== TEXT ==
Effective internal controls over financial reporting are necessary to provide reliable financial reports and prevent fraud. As a bank holding company, we are subject to regulation that focuses on effective internal controls and procedures. Such controls and procedures are modified, supplemented, and changed from time-to-time as necessary in relation to our growth and in reaction to external events and developments. Any failure to maintain, in the future, an effective internal control environment could impact our ability to report our financial results on an accurate and timely basis, which could result in regulatory actions, loss of investor confidence, and adversely impact our business.

We could recognize losses on securities held in our securities portfolio, particularly if interest rates increase or economic and market conditions deteriorate.
===
== DATA SECTION ==
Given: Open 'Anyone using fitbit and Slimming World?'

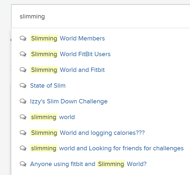Looking at the screenshot, I should [x=88, y=164].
===
**EXERCISE BRIEF**
For each statement below, say yes or no to whether the bank holding company text above supports it, and quote the deciding words from the text. 1. The company is subject to regulation that focuses on effective internal controls. 2. Once set, the company's controls and procedures are never changed. 3. Losses on securities could be recognized particularly if interest rates fall.

**RESPONSE TO THE TASK**
1. Yes: "we are subject to regulation that focuses on effective internal controls and procedures"
2. No: "Such controls and procedures are modified, supplemented, and changed from time-to-time"
3. No: "particularly if interest rates increase or economic and market conditions deteriorate"